Plane crash

Plane crashes with very high body counts—like Malaysia Airlines Flight 17, which killed nearly 300 people—don't capture our online attention span any longer than less deadly crashes.


We care when an airplane crashes. And then we don’t

On 19 May, EgyptAir Flight 804 crashed into the Mediterranean Sea, killing all 56 passengers and 10 crew members aboard. The Wikipedia entry documenting the disaster went up within hours, and it will likely remain online into perpetuity. Human readers, however, lost interest after about a week. A pair of new studies reveals that’s common whether an aircraft crash kills 50 people or 500—a finding that reveals some surprises about our online attention spans.

With the vast knowledge of humankind mere touchscreen taps away, it’s fair to say websites like Wikipedia represent a kind of boundless augmented memory for humans. Yet in the face of these near-infinite data, human attention remains relatively short. Social scientists refer to this gradual loss of interest in a topic as attentional decay. “The internet offers limitless knowledge, but it doesn’t solve the problem of our limited attention spans,” says the study’s lead author, Taha Yasseri, a computational social scientist at the University of Oxford in the United Kingdom.

Yasseri was initially drawn to look at the online behavior surrounding aircraft crashes after Germanwings Flight 9525 went down in the French Alps last year. Investigators eventually determined the pilot committed suicide, taking the lives of all 150 people on the plane. Curious, Yasseri checked out the page views—a running tally of everyone who has visited the site—for the disaster’s Wikipedia entry and noticed that interest peaked in the days following the crash, then rapidly dropped off after about a week.

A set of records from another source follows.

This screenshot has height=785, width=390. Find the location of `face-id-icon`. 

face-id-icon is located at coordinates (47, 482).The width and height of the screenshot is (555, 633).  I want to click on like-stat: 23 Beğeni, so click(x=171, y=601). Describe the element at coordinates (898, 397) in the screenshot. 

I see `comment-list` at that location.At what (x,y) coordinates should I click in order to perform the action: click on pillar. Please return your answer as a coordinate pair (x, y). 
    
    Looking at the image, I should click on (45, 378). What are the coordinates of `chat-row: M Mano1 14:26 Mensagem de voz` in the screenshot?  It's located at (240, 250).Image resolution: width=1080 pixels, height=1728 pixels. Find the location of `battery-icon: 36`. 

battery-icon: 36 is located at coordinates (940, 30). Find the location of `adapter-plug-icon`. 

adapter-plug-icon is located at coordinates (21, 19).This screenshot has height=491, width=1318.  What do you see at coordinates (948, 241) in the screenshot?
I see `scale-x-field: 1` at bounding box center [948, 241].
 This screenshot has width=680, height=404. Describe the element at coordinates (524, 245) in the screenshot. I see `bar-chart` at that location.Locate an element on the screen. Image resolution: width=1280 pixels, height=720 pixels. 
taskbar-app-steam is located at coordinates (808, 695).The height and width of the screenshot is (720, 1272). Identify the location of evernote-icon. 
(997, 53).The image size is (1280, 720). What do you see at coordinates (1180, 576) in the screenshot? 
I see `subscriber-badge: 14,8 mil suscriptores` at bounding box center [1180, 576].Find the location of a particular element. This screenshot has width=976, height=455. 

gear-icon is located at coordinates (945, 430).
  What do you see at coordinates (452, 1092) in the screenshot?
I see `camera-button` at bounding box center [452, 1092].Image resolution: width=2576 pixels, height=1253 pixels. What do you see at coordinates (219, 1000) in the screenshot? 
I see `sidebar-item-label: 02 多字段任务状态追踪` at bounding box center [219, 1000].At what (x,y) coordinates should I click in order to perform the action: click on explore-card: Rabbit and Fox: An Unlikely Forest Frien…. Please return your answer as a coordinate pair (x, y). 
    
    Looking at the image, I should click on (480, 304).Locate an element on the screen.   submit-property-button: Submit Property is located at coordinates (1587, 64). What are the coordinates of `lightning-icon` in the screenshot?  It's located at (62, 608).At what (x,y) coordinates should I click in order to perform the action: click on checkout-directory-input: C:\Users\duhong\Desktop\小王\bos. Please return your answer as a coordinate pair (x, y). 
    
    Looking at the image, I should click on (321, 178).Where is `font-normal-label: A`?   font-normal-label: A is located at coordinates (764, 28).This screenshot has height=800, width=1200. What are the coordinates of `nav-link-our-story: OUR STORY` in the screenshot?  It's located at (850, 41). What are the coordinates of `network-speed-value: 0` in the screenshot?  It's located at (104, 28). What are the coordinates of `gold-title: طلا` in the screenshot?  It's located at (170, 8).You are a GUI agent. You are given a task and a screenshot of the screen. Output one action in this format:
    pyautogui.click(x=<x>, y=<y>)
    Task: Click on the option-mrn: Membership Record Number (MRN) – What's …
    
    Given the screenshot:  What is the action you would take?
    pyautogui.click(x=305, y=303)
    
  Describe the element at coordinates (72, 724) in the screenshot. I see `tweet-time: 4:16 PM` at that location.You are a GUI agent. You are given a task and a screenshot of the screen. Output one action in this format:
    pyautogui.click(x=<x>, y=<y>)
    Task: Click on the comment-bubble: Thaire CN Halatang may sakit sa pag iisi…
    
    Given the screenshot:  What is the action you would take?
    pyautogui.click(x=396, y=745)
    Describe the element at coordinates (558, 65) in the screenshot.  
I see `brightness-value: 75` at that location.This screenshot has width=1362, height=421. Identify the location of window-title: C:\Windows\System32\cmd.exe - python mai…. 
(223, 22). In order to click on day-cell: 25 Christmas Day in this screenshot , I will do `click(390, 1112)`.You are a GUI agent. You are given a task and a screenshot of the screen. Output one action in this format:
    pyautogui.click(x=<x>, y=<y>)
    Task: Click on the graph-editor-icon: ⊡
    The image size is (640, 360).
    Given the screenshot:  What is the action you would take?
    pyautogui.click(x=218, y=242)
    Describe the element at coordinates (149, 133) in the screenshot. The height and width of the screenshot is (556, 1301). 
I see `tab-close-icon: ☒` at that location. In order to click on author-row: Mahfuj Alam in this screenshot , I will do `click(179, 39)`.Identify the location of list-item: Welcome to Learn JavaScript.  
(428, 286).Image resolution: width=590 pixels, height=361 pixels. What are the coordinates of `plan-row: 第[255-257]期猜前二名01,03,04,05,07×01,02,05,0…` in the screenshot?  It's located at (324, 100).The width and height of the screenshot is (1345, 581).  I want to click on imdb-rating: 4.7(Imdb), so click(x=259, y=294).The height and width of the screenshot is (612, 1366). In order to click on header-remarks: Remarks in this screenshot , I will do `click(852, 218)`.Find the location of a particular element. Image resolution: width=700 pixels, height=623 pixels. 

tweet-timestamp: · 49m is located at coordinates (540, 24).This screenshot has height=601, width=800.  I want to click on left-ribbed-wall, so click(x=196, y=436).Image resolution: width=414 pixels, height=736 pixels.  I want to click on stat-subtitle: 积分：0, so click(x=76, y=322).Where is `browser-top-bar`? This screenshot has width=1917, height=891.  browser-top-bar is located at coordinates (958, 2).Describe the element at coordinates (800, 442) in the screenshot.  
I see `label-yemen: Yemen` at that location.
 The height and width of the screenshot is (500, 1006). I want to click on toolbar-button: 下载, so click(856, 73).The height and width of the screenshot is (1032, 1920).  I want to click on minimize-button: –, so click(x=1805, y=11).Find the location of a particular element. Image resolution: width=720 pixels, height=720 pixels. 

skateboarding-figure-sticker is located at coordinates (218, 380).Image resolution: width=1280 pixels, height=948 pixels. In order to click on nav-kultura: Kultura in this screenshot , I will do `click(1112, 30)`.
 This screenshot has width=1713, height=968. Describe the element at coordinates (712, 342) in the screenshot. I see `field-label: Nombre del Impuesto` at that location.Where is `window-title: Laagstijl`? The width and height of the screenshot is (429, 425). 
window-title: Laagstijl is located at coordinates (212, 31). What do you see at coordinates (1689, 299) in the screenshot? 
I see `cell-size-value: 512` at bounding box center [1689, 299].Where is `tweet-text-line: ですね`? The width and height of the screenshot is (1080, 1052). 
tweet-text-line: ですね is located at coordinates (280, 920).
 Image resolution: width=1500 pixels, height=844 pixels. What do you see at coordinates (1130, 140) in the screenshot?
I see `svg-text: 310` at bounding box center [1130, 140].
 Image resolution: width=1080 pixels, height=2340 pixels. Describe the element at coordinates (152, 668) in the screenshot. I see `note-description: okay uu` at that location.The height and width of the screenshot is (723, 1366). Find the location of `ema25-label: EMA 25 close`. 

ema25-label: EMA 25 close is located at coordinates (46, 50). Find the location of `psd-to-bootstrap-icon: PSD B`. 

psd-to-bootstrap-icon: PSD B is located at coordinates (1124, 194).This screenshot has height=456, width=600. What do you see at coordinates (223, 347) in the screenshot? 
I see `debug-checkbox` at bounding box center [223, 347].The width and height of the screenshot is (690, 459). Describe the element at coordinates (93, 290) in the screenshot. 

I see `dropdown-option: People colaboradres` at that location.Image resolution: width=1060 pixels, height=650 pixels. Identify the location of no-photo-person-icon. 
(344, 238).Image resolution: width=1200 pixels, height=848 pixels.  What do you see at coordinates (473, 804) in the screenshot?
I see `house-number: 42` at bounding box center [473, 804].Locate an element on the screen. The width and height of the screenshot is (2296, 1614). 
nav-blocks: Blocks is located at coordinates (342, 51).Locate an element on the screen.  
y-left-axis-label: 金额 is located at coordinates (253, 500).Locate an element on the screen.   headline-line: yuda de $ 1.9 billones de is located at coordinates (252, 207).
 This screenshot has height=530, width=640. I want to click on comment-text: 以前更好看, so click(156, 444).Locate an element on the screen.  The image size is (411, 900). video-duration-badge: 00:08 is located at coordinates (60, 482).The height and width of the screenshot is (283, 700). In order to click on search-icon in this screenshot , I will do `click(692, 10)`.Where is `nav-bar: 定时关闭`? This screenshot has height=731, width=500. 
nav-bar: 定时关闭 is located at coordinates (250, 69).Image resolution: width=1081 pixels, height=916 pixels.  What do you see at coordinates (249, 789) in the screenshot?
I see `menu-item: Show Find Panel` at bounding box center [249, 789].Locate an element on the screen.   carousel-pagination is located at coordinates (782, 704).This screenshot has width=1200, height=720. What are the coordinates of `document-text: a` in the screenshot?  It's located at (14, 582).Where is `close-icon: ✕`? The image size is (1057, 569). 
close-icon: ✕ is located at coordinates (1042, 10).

He began looking at other crashes both big and small and noticed similar page view patterns for all of them. Yasseri and his Oxford colleagues decided to formally analyze the data and built an algorithm that parsed data on all pages on aircraft crashes in Wikipedia’s two most popular language versions, English and Spanish. It then spit out a report on when each page was created, when it was edited, how many times it had been read, and when those page views happened.

The researchers found that when a crash involved fewer than 50 deaths, Wikipedia readers tended to pay relatively little attention. The researchers called these “low-impact events,” and found they were statistically insignificant to readership patterns. Crashes with more than 50 deaths, on the other hand, were identified as high-impact events. For these, readership jumped and scaled up according to how many people were killed and the continental region in which they occurred.

Crunching all the data, the team put together a table describing how much attention readers from each language version of Wikipedia paid to various high-impact crashes. A strong regional bias emerged: English Wikipedia readers were much more likely to read about North American and European crashes, and Spanish Wikipedia readers were more likely to read about Latin American crashes. Page views on English and Spanish Wikipedia for North American and Latin American aircraft crashes, respectively, were each about 50 times greater than for African crashes.

But as the researchers report today in the journal Royal Society Open Science, regardless of where the crash happened and how many people were killed, on both English and Spanish Wikipedia, page views dropped in half between 3 to 10 days after the event.

This happens for two reasons, Yasseri explains. First, there’s a “decay of novelty.” New information is appealing, and we naturally lose interest after it stops being new. And second, humans can only pay attention to so many topics at one time. As other things happen, newer events outcompete older events for our attention.

Although Yasseri says he expected to see attentional decay, he was surprised that the scale of the disaster didn’t seem to influence how long it took for people to move on. The fact that it was seen in both language versions hints at a universal rule for online information consumption—big disasters don't capture our attention any longer than smaller ones.

Maybe that’s not such a bad thing, according to Giovanni Luca Ciampaglia, a research scientist at the Indiana University Network Science Institute in Bloomington who studies collective social phenomena on the internet. “I refrain from making a value judgment over whether this short attention span online is good or bad,” he says. “But maybe it signals that we are able to just move on and pay attention to other things as they come up. In a certain sense, it’s kind of necessary.”